Notice the skin flap near the
tail. I did not cut
deep enough before slicing down
the side and the blade
followed the meat instead of
the skin. This little mistake
is not bad, really nothing
was wasted.

 

 

Step 12

CHEEKS
This is something you can try
with some bigger fish. Tuna
and yellows and bass have
the same kind of cheek
structure that can be cut
out. The size of the
fish and extra effort is
dictated by time. Do you
have time to cut this?
It’s really good on big blue
fin. Same as any other
fish, there are 2 sides
you can cut out. The
white side has the same
chunk of delicious meat.

Step 13

I start a cut from the
tail ½” in to get
something to hold on to.
This does not work well with
a mushy un-cared for fish.
So bleeding, icing, and general care of
your catch is important.
Angle of the blade, sharpness, and
practice is key here. This
is showing a perfect half
way cut of the fillet.
I folded the fillet back
just to show you what
it’s supposed to look like,
so you can check your work
during this task.

Step 14

I sliced down the “tree” tissue and ready to skin. Some
trimming slices can rid the fillet of any bones or
gut sack remains. Now I am finishing the cut. I
wiggle the skin in my left-hand back and forth/up and
down slightly, and the blade follows very closely to the
skin.
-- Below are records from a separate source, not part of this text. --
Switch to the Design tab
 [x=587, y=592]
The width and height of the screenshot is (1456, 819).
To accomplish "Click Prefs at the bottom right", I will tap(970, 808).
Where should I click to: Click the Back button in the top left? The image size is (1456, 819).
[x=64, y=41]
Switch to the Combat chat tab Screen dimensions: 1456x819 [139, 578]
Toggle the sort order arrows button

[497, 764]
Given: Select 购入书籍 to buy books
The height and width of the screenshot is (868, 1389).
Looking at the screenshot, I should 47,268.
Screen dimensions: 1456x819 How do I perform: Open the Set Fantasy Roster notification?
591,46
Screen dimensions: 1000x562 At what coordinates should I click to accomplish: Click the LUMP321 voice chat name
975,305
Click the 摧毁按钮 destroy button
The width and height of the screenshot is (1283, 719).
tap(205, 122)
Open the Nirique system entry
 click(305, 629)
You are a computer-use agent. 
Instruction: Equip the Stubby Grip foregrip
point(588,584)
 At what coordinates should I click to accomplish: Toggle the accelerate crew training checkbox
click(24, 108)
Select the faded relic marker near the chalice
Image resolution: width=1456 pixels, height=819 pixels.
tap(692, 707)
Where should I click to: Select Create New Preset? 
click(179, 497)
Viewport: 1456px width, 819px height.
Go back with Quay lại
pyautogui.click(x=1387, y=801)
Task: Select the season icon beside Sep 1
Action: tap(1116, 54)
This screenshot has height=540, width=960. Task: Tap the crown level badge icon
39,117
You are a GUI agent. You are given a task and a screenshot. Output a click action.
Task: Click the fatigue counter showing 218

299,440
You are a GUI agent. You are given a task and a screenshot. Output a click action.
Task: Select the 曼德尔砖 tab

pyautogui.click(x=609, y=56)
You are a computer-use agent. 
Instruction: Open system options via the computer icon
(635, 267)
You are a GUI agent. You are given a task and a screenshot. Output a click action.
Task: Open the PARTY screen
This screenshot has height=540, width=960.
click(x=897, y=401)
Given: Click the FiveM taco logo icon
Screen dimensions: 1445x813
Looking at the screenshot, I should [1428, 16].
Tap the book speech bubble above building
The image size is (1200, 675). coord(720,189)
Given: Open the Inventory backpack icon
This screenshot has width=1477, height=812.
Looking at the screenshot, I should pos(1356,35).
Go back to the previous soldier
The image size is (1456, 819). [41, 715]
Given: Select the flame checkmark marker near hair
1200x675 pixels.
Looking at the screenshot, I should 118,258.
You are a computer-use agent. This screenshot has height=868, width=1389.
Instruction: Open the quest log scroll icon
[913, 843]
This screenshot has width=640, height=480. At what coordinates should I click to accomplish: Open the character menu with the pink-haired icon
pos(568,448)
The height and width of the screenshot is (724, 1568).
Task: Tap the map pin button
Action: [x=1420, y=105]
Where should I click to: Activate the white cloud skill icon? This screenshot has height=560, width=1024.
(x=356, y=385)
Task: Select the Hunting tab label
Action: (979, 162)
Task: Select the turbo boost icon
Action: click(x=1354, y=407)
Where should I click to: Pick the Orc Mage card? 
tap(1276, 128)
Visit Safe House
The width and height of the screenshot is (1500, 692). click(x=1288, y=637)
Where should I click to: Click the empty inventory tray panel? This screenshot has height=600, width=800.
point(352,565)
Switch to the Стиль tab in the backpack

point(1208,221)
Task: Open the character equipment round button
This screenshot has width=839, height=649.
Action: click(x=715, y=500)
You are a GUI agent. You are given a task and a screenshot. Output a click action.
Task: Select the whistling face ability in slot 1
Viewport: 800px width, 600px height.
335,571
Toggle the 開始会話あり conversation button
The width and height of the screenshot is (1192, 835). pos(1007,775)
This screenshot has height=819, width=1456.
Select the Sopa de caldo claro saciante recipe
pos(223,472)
Gaff marks, scar tissue, and too much angle
on the blade may cause problems such as wasted meat and
skin patches, so go slow in those areas and check
as you go. If any problem occurs ---- stop the
cut and restart on the
opposite side, which sometimes can
save a fillet during an
mistake.

 

Step 15

One quarter of the fish is all done. Now finish skinning
the other 3 pieces. Easy right?

My favorite halibut recipe is:
1/2 can of beer
1 cup flour
1 egg
1 teaspoon of Montreal Steak Seasoning
by Grill Mates
1/8 cup milk
mix all together with fork

Batter 1” thick strips and deep fry in very hot oil
until golden brown. Dip in California hot sauce or a
mayonnaise / hot sauce mixture. Simple and wonderfully delicious.